◆ Assignment ◆
From the first line of the records through the line containing "You are a GUI", retype every line exactly and nothing else.

Dataset entries
BEGIN
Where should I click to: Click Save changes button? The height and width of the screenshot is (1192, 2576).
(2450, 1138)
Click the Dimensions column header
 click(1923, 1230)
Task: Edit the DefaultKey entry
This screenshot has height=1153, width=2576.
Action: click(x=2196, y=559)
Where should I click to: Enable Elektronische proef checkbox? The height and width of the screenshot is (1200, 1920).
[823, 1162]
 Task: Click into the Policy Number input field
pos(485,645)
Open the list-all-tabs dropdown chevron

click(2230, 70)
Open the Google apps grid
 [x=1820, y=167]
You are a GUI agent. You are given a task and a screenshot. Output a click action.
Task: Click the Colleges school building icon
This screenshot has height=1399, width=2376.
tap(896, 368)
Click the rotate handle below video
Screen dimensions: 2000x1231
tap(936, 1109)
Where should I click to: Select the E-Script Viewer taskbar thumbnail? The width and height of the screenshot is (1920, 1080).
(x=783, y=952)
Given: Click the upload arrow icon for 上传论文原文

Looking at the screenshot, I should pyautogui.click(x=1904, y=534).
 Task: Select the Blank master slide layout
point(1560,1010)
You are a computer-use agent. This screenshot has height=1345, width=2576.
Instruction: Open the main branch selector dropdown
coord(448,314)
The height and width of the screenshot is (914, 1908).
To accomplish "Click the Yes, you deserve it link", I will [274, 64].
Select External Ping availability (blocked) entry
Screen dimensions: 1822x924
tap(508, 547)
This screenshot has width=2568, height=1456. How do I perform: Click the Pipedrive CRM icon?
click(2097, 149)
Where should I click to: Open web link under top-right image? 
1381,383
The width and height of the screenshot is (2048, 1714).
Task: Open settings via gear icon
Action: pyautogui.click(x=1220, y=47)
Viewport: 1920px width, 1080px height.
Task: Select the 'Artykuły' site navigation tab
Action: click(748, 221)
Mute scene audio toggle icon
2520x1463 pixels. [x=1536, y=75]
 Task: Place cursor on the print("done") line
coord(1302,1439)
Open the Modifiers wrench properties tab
END
◆ Response to this exercise ◆
Where should I click to: Click Save changes button? The height and width of the screenshot is (1192, 2576).
(2450, 1138)
Click the Dimensions column header
 click(1923, 1230)
Task: Edit the DefaultKey entry
This screenshot has height=1153, width=2576.
Action: click(x=2196, y=559)
Where should I click to: Enable Elektronische proef checkbox? The height and width of the screenshot is (1200, 1920).
[823, 1162]
 Task: Click into the Policy Number input field
pos(485,645)
Open the list-all-tabs dropdown chevron

click(2230, 70)
Open the Google apps grid
 [x=1820, y=167]
You are a GUI agent. You are given a task and a screenshot. Output a click action.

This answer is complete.